Delicious Toppings to Elevate Your Waffles
While butter and maple syrup are classic, try topping your waffles with fresh berries, whipped cream, or a drizzle of chocolate sauce for a sweet twist. For a savory option, add fried eggs, crispy bacon, or avocado slices. Pro tip: A sprinkle of powdered sugar or a dollop of Greek yogurt can add a delightful finishing touch!
How to Keep Your Waffles Crispy and Fresh
Store leftover waffles in an airtight container in the refrigerator for up to 1 day. To reheat, place them back in the waffle iron for 1-2 minutes or wrap them in foil and warm in the oven at 300°F (150°C) for 10 minutes. This ensures they stay crispy and delicious!
Quick Tips for Waffle Iron Success
Always preheat your waffle iron to medium heat and generously grease it to prevent sticking. Use about 1/4-1/3 cup of batter per waffle, and resist the urge to peek while cooking—letting the steam escape can result in less crispy waffles. Each iron is different, so adjust cooking times as needed.
Fun Variations to Mix It Up
Add a handful of chocolate chips, blueberries, or chopped nuts to the batter for extra flavor and texture. For a spiced twist, mix in 1 teaspoon of cinnamon or pumpkin pie spice. Experiment with different extracts like almond or lemon to create unique flavor profiles!
Common Questions Answered
Can I use regular milk instead of buttermilk? Yes, but add 1 tablespoon of lemon juice or vinegar to 2 1/2 cups of milk and let it sit for 5 minutes to mimic buttermilk. Can I freeze the waffles? Absolutely! Freeze them in a single layer, then transfer to a freezer bag. Reheat in the toaster for a quick breakfast.

The Perfect Buttermilk Waffles
Ingredients
- 3 cups all-purpose flour 15oz/426g
- 1/4 cup sugar 2oz/57g
- 1 tablespoon baking powder
- 1 teaspoon baking soda
- 1 teaspoon salt
- 2 1/2 cups buttermilk 20floz/565ml
- 4 eggs
- 2/3 cup flavorless oil canola, veg, sunflower etc (5floz/142ml)

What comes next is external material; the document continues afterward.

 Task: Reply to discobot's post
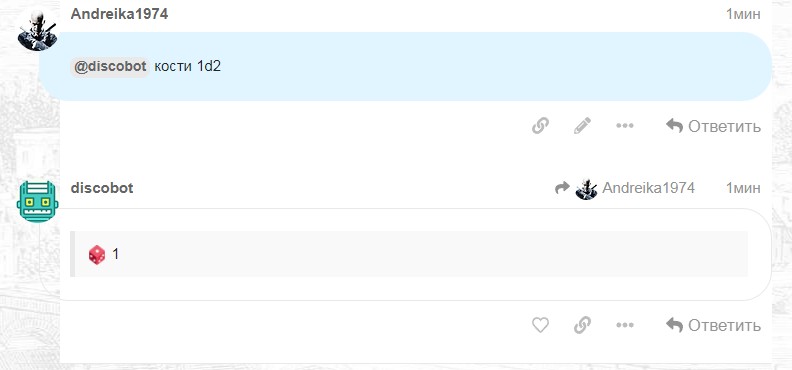(713, 325)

- 2 teaspoons vanilla extract
Instructions
- In a large bowl combine flour, sugar, baking powder, baking soda, and salt.
- In a jug, whisk together the buttermilk, eggs, oil and vanilla extract.

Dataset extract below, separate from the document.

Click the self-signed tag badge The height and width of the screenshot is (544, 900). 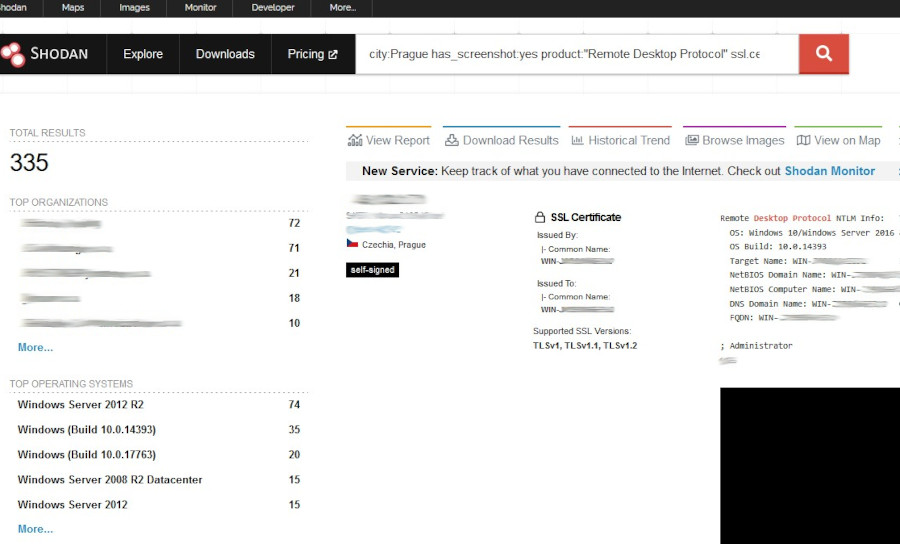coord(372,270)
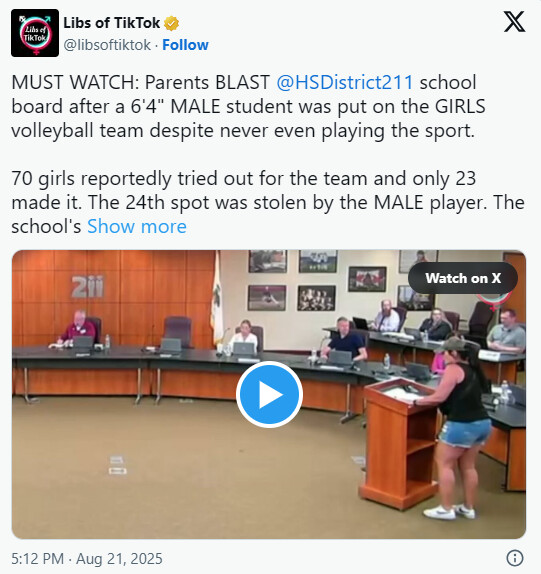Click the Libs of TikTok display name
Screen dimensions: 541x574
coord(112,23)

- Whisk together the wet and the dry ingredients. Whisk while you spell out W.A.F.F.L.E.S, or 7 times roughly. A few Lumps and bumps are all good. Just like pancake batter, they work themselves out while the batter rests.
- Refrigerate for 10 minutes.
- Pre-heat your waffle iron to medium heat then generously butter or grease it.

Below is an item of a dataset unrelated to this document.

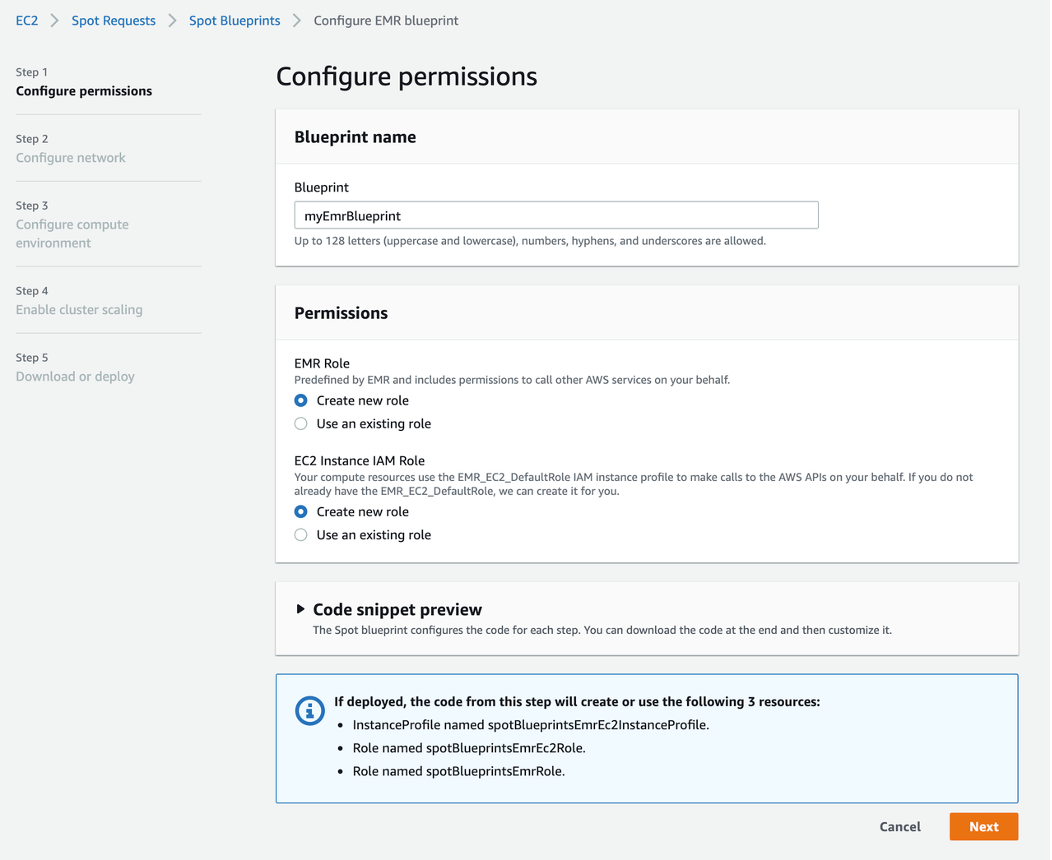Navigate to Spot Requests breadcrumb

(x=113, y=21)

- Spoon roughly 1/4-1/3 cup of batter into a preheated waffle iron.
- Cook the waffles until golden and crisp. (all waffle irons are different but roughly around 3-4 minutes)
- TIP: Resist the urge to open the waffle iron while cooking so you don’t let out all that lovely steam that will give you a crisp, brown waffle.
- Once cooked remove from the waffle iron and set aside. Repeat this process until all of the batter has been used.
- To serve: Stack the waffles, top with butter, maple syrup and enjoy!
- Cover and store in the refrigerator for 1 day. Reheat back in the iron or covered in foil in the oven for 10 minutes at 300°F (150°C).